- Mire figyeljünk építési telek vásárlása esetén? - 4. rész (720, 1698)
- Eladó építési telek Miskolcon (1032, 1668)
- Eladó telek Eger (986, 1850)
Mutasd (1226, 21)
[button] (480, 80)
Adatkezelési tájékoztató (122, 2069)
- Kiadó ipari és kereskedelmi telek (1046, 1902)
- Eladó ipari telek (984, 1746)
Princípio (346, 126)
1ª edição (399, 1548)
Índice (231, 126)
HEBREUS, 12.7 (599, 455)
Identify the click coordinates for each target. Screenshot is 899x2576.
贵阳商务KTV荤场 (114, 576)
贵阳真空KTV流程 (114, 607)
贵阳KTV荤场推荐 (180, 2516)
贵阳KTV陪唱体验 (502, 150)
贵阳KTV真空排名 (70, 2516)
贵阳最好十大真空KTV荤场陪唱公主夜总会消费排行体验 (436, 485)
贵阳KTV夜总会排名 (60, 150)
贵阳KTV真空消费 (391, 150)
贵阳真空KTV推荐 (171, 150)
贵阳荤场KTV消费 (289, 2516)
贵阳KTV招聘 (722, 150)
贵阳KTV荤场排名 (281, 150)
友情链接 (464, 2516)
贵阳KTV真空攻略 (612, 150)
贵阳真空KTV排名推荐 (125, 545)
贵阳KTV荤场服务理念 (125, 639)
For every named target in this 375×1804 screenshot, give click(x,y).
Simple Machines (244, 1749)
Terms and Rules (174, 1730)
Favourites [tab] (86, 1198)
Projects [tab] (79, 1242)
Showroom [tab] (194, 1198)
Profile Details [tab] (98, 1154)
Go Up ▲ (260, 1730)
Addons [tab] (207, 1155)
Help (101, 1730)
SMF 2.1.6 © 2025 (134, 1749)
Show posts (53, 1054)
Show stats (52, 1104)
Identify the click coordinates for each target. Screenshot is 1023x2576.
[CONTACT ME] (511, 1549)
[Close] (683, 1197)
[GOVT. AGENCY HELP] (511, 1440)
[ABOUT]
__________________________________________________
**TASK INSTRUCTIONS**:
Copy out, word for word, the lines above that begin with the line containing "Projects [tab] (79, 1242)" and run through the line containing "Show stats (52, 1104)".

**THE COMPLETED TASK**:
Projects [tab] (79, 1242)
Showroom [tab] (194, 1198)
Profile Details [tab] (98, 1154)
Go Up ▲ (260, 1730)
Addons [tab] (207, 1155)
Help (101, 1730)
SMF 2.1.6 © 2025 (134, 1749)
Show posts (53, 1054)
Show stats (52, 1104)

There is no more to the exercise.